Likewise, Cyrus, who is nearly one and a half years old, is learning cause and effect and how he can directly affect objects around him. Just a couple days ago, I looked up from tidying the living room in our sweet little cottage to see him gleefully unraveling the last of the paper towel roll throughout the kitchen.

Paper towels were strewn about everywhere.

For a brief moment I smiled, and then quickly realized that those were the last of our paper towels, and how the floor was somehow wet and dirty and now those paper towels were on their way out. Thankfully, Ruby was quick on the scene and gathered the few usable semi-crinkled paper towels and ran over to give me a “new hairstyle.” (She is really into makeovers right now.) Before I knew it, she completely blinded my eyes with those paper towels and gently told me not to worry about anything, because now I could have “napkin hair.” Somehow napkin hair made everything better, she decided. Being pregnant and moody, I tried not to cry too hard into my napkin hair.

In that moment, I felt like I would never be able to get our house tidy. An hour of work on my part, and these kids can dump their water bottles on the floor and somehow think to play in/near the toilet and pull down freshly-repaired wallpaper and open the fridge and start emptying the water filter jug, all in the blink of an eye. It’s amazing to see, really.

Mondays, like today, tend to be especially hard. I think it has to do with the fun of the weekend ending, and Daddy going back to work. Statistically, the kids cry much more on Mondays than any other day of the week. Pulled hair, screaming, occasional bite marks, bigger messes, and a greater level of disobedience. I find myself grasping for a moment of calm and quiet on these days, if only to pray for more patience and wisdom in how to discipline and love them well. Today was no exception, and by the kids’ afternoon nap time, I found myself incredibly exhausted and on the verge of a meltdown. By the grace of God, I was able to get both kids into their shared room to nap without one waking the other up. At this point, I wearily crumpled into bed, praying for rest. As soon as laid my head down, I realized that Ruby had taken her dirty rain boots, which earlier I had asked her not to have – let alone wear – in the house, and hidden them under the covers, just beside my pillow. I wanted to scream. Instead, I quietly asked God for grace and texted Ken asking for prayer.

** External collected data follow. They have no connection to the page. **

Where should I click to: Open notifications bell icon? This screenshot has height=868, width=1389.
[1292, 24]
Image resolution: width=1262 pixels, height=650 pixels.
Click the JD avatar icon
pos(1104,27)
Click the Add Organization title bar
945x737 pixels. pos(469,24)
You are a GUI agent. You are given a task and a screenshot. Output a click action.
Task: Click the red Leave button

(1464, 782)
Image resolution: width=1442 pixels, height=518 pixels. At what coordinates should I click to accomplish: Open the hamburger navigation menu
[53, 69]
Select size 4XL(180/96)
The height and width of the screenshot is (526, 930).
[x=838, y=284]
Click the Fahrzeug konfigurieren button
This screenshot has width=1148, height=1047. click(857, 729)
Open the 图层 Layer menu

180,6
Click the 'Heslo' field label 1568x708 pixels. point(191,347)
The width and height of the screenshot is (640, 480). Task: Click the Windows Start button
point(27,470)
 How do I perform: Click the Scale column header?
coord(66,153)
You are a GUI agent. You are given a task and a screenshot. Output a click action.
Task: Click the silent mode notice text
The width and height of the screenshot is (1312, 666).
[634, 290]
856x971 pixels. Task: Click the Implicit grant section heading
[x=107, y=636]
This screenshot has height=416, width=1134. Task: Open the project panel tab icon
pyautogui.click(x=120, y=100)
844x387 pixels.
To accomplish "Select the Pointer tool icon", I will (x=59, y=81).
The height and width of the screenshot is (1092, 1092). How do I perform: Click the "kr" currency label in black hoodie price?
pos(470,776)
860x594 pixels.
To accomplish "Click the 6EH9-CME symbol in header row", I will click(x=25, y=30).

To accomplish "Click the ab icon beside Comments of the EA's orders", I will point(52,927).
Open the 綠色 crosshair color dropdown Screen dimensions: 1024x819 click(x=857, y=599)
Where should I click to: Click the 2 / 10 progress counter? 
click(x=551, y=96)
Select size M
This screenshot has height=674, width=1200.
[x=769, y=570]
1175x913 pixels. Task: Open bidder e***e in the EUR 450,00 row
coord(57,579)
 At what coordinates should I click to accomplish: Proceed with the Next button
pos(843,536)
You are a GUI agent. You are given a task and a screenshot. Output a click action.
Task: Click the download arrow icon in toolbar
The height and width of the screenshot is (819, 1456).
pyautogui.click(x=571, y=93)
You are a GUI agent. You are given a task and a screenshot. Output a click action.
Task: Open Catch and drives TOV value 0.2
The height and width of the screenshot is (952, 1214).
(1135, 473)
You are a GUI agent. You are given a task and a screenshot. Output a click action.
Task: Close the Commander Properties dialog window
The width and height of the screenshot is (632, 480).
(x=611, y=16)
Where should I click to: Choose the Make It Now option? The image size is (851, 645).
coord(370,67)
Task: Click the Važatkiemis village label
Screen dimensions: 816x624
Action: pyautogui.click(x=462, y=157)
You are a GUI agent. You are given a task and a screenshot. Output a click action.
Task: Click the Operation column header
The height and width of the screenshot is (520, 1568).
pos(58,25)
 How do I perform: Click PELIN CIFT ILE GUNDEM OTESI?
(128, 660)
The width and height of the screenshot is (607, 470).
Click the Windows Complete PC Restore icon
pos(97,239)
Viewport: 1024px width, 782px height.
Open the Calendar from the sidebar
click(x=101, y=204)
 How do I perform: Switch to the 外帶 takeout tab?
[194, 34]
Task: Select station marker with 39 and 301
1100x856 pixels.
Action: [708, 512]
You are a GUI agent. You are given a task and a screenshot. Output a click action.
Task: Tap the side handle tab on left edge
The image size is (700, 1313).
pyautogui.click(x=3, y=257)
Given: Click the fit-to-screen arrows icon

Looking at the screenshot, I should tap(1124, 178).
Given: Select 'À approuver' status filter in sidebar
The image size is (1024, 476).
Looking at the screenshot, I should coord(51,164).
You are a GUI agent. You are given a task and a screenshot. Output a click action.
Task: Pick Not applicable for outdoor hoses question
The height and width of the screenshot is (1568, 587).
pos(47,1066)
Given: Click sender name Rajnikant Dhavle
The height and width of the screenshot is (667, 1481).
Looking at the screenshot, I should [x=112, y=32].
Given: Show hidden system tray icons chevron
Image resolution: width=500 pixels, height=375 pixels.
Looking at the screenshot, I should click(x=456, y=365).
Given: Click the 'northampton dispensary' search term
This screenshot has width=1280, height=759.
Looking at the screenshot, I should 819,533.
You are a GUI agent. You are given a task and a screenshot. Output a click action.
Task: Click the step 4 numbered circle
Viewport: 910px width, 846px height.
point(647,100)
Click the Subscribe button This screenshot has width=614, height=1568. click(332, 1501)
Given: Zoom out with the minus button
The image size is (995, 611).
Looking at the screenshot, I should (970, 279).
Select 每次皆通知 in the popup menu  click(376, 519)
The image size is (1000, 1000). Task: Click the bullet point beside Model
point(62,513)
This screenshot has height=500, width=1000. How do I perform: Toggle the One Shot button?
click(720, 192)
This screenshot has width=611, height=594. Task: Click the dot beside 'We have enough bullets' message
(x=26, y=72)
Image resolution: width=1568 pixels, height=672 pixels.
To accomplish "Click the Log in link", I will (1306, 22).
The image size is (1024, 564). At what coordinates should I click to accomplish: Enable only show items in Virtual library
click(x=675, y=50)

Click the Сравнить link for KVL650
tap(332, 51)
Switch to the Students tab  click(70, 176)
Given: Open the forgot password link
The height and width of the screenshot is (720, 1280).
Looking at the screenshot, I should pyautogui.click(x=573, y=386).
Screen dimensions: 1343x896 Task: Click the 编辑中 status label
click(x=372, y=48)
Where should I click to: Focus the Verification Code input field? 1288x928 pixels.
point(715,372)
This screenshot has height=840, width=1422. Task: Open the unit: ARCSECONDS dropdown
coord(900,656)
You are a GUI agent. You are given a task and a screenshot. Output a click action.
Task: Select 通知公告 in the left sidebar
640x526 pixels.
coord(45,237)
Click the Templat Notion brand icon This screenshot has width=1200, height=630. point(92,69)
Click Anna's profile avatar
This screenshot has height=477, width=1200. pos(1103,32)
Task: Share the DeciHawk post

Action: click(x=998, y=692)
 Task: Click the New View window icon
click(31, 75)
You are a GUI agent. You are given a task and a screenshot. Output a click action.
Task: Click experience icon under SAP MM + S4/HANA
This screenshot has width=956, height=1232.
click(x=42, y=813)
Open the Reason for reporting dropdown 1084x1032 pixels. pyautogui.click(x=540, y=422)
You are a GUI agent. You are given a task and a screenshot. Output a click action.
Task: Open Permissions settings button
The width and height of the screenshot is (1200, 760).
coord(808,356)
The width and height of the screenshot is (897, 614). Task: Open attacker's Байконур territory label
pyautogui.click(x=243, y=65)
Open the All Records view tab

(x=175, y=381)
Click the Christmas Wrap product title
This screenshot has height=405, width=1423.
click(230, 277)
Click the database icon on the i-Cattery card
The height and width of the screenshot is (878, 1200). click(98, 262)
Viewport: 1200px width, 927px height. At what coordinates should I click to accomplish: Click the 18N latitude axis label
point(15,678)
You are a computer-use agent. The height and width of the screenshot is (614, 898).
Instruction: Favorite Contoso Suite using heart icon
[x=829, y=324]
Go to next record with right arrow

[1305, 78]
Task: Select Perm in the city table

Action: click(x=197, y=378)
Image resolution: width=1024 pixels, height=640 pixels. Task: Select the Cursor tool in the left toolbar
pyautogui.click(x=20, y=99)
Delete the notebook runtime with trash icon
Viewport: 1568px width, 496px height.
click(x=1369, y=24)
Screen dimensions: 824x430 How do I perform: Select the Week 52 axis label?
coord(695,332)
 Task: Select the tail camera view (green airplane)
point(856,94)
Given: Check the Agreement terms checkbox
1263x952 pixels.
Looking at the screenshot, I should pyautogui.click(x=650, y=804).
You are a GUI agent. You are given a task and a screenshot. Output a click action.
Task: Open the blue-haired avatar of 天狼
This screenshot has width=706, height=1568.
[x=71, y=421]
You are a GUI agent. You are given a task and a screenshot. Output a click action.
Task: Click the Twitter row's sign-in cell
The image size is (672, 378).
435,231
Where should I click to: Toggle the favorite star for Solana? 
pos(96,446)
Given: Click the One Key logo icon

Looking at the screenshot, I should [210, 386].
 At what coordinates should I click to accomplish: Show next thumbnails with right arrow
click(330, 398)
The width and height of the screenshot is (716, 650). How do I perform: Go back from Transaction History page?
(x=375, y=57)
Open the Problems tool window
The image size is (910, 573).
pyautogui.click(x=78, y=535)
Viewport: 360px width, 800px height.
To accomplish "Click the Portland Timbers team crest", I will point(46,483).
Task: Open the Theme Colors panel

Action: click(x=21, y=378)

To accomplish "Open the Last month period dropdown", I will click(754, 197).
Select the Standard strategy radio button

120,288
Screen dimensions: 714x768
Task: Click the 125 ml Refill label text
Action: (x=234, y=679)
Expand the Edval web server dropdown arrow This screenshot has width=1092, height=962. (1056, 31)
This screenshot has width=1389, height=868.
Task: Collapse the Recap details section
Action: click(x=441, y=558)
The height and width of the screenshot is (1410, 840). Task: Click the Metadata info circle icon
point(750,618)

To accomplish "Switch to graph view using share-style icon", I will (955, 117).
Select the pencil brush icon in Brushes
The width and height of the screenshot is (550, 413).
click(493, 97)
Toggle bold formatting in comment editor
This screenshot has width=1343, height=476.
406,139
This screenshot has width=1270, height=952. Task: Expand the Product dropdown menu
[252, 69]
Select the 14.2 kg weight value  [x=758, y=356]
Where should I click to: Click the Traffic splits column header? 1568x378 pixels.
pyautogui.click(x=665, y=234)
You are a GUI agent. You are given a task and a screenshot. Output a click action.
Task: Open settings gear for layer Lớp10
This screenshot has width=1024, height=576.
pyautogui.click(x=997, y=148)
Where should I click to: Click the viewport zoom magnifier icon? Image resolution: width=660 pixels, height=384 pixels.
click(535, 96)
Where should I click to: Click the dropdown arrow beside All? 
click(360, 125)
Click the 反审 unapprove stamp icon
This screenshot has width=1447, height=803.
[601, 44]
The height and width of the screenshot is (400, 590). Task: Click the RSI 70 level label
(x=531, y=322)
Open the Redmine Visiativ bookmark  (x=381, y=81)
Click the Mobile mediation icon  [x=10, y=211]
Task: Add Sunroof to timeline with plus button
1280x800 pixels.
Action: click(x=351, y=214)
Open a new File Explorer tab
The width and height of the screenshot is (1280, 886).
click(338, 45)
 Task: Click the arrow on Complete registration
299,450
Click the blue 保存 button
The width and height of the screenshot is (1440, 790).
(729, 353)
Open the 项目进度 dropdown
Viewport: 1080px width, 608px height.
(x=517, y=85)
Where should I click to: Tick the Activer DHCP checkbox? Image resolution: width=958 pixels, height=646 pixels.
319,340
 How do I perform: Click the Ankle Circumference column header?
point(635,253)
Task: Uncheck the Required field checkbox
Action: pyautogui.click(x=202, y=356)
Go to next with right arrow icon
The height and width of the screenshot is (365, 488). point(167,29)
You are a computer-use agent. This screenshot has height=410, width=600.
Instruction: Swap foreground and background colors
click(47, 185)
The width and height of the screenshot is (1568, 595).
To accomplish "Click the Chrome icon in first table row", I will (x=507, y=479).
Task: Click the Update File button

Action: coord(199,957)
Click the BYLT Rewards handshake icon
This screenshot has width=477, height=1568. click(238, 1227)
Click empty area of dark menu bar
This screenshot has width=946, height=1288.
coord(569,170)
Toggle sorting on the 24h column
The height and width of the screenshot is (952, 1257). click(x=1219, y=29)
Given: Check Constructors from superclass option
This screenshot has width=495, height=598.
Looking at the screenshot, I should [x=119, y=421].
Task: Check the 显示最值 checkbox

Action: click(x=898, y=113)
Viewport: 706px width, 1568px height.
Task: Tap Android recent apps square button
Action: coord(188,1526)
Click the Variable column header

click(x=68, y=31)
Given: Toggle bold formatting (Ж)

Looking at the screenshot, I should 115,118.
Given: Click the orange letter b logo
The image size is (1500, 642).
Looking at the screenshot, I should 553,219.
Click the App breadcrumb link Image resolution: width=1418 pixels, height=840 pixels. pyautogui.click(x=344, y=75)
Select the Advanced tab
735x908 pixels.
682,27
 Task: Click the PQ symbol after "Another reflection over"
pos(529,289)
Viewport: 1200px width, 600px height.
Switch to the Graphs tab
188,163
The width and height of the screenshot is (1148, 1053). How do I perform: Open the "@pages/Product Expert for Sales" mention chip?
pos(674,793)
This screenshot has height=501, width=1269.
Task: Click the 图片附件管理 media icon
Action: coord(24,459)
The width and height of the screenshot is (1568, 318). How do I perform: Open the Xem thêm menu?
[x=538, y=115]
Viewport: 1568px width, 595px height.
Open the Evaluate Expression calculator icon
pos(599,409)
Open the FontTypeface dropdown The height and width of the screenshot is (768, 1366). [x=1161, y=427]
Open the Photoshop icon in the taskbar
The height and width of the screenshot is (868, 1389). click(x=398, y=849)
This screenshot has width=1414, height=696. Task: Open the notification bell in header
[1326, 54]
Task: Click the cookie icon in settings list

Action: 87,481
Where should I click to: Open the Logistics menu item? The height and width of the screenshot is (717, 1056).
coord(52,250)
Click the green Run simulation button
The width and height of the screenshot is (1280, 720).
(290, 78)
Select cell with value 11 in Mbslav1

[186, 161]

Oftentimes, when people find out that Ruby and Cyrus are so close in age and that we have another little one on the way, they think Ken and I are either crazy or incredible, or both. It’s true that having kids close in age can be very exhausting. If you space them three or more years apart, they are more likely to be able to help or can better take care of themselves so you can focus on the younger sibling(s). But Ken and I are hoping that they will also grow up to be great friends, and close allies, thanks in part to their close proximity in age. I remember Ken and I talking about kids when we first got married some eight years ago, how we’d wait a few years, and then try. Beyond that, we didn’t have a set number of kids we wanted or really consider how close they’d be in age. We had Ruby shortly before our fifth wedding anniversary, and in having Ruby, I realized how much I love kids. There’s nothing else like it. I may wake up exhausted every morning and go to bed exhausted every night, but it’s such a gift to have these kids in my life. They are so smart and creative and adventurous.

Lord-willing, our house will be clean again someday. For now, I’ll do my best to put out fires and tidy around the messes, and try to laugh (instead of cry) as Ruby gives me “napkin hair” makeovers. Cheers to getting through another Monday!